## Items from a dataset
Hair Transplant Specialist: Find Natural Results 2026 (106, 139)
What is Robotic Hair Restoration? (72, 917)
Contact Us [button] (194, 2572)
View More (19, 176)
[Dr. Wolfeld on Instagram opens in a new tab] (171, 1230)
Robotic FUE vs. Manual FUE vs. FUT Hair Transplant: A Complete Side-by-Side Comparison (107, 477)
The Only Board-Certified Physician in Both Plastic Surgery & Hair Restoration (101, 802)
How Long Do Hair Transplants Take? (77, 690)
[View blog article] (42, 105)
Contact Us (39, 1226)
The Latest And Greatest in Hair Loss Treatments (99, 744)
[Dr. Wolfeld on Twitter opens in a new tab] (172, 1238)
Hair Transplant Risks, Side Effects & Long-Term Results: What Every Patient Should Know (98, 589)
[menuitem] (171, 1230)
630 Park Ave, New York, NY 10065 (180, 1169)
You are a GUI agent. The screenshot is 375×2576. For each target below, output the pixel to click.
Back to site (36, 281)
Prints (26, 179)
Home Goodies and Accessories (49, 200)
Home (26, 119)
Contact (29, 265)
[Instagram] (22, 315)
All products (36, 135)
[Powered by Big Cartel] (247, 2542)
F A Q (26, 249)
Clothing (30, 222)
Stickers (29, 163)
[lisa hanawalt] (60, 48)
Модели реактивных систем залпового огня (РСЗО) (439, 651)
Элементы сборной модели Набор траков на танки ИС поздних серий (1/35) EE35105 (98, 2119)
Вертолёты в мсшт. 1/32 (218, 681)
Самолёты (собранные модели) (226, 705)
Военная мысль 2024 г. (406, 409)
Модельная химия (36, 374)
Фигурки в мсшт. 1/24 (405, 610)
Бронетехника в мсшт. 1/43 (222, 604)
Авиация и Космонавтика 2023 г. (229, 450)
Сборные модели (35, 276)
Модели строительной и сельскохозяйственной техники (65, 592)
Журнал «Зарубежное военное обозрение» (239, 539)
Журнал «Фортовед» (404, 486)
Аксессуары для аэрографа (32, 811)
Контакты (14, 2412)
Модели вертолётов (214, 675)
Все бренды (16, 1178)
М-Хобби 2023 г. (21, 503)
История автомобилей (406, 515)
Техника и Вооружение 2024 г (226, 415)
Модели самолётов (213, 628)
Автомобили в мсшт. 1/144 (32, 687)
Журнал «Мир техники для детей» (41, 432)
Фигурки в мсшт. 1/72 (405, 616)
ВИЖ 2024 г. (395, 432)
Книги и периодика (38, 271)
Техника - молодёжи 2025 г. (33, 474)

## ACTIVITY
Please reproduce, exactly as they appear above, the lines from the line containing "Back to site (36, 281)" up to and including the line containing "Сборные модели (35, 276)".

## WRITTEN ANSWER
Back to site (36, 281)
Prints (26, 179)
Home Goodies and Accessories (49, 200)
Home (26, 119)
Contact (29, 265)
[Instagram] (22, 315)
All products (36, 135)
[Powered by Big Cartel] (247, 2542)
F A Q (26, 249)
Clothing (30, 222)
Stickers (29, 163)
[lisa hanawalt] (60, 48)
Модели реактивных систем залпового огня (РСЗО) (439, 651)
Элементы сборной модели Набор траков на танки ИС поздних серий (1/35) EE35105 (98, 2119)
Вертолёты в мсшт. 1/32 (218, 681)
Самолёты (собранные модели) (226, 705)
Военная мысль 2024 г. (406, 409)
Модельная химия (36, 374)
Фигурки в мсшт. 1/24 (405, 610)
Бронетехника в мсшт. 1/43 (222, 604)
Авиация и Космонавтика 2023 г. (229, 450)
Сборные модели (35, 276)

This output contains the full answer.